NCT ID: NCT01169025 Withdrawn - Pain Clinical Trials

Fentanyl vs. Low-Dose Ketamine for the Relief of Moderate to Severe Pain in Aeromedical Patients

Start date: September 2012
Phase: N/A
Study type: Interventional

Often, patients transported by aeromedical systems do not receive enough medication to control and relieve their pain. The purpose of this study is to determine if pain treatment with intravenous (IV) ketamine is a better way to treat aeromedical patients' pain than the current treatment practices.

NCT ID: NCT01007084 Withdrawn - Trauma Clinical Trials

TRAUMA HELP: Healing and Analgesia With Propranolol

TRAUMA_HELP
Start date: October 2009
Phase: Phase 2
Study type: Interventional

The purpose of this study is to determine whether propranolol can decrease pain symptoms in a common subset of patients admitted to a trauma center after injury.

NCT ID: NCT01007006 Withdrawn - Pain Clinical Trials

Telepharmacy Robotic Medicine Delivery Unit "TRMDU" Assessment

Start date: December 2010
Phase: N/A
Study type: Interventional

The objective of this study is to evaluate whether use of TRMDU in addition to medication review leads to improved outcomes and reduced health care costs for patients when compared with medication review alone.

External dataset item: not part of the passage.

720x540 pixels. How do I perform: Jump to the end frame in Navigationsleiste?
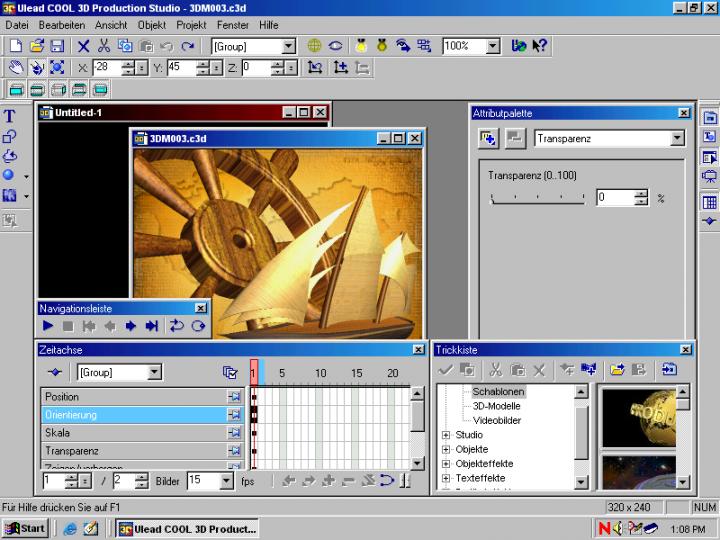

The study will be conducted in patients assigned to Department of Defense (DOD) Warrior Transition Units (WTU's), similar DOD units, and VA polytrauma centers.

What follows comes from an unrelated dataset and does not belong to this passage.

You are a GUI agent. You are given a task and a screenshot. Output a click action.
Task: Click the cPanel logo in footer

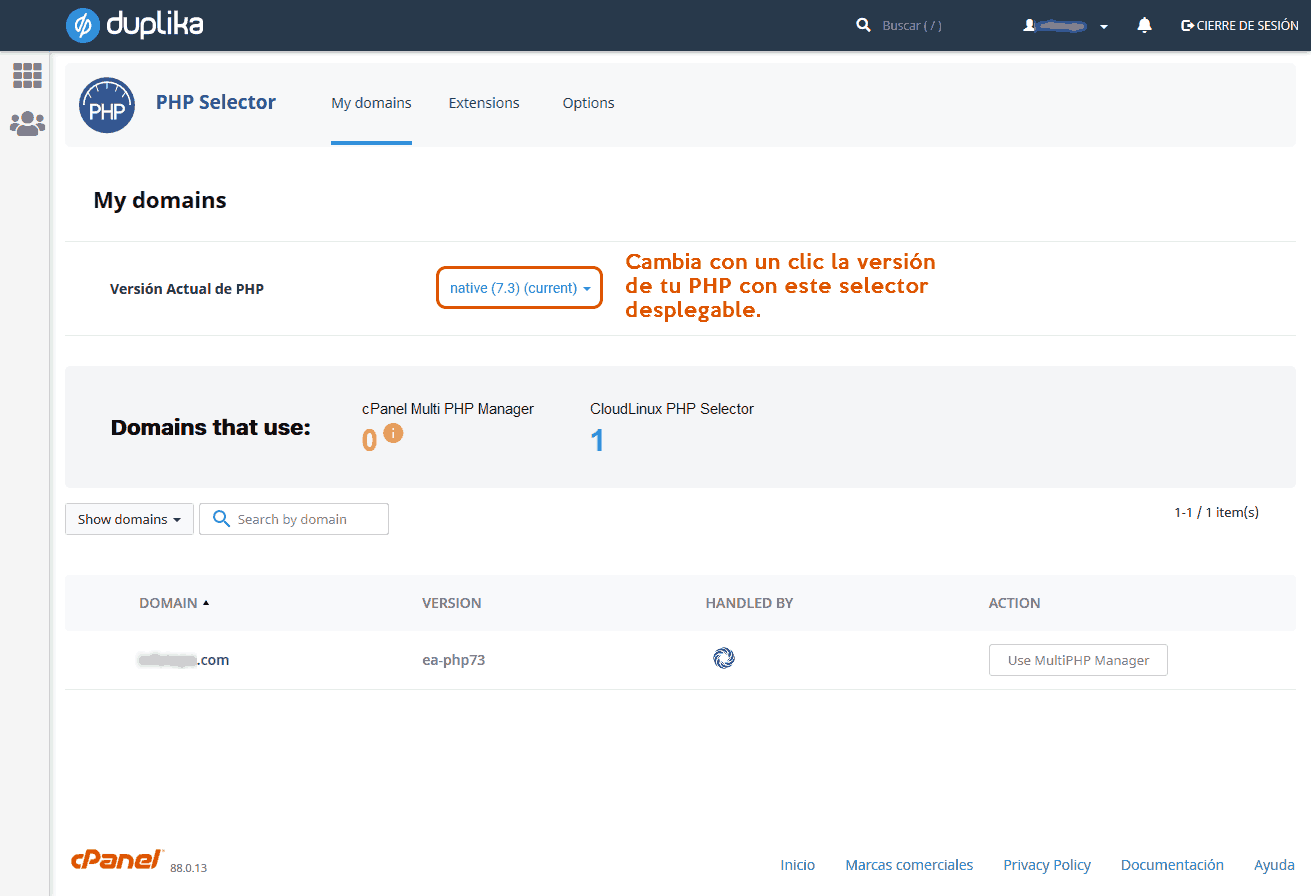coord(117,860)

NCT ID: NCT00938990 Withdrawn - Trauma Clinical Trials

The Effect of Etomidate on Outcomes of Trauma Patients

Start date: n/a
Phase: N/A
Study type: Interventional

Rationale: The drug etomidate causes increased mortality if used for continuous sedation in mechanically ventilated patients; however, etomidate continues to be widely used as a single-bolus induction agent for endotracheal intubation because of its favorable hemodynamic properties. Recent data have raised questions regarding the safety of using etomidate for even a single bolus in patients at risk of adrenal insufficiency, emphasizing the fact that single bolus doses of etomidate cause measurable adrenal suppression, and consequently may cause increases in vasopressor requirements and in hospital length of stay. Alternative FDA-approved induction agents, such as midazolam, may be safer than etomidate; however, no studies have formally compared these agents. Research Hypothesis: The investigators hypothesize that in critically ill trauma patients presenting to the emergency department requiring rapid sequence intubation, the hospital length of stay for patients given etomidate will be greater than for patients given midazolam for induction. Specific Aims: The specific aim is to determine the difference in hospital length of stay between trauma patients given etomidate and those given midazolam for induction during rapid sequence intubation in the emergency department. The investigators plan to compare the two groups in terms of hospital length of hospital stay, length of stay in the intensive care unit, and duration of intubation by performing a prospective, randomized, trial of critically ill trauma patients presenting to the emergency department requiring intubation. The investigators will also compare the mortality rates in these two groups while controlling for severity of illness and the use of steroids while hospitalized. Significance: If the use of etomidate to induce anesthesia prior to intubation adversely affects the hospital length of stay of trauma patients, this length of stay might be reduced in such patients by using alternative agents for induction. Since etomidate is currently in widespread use as an induction agent, the results of this study could have significant implications for patient management.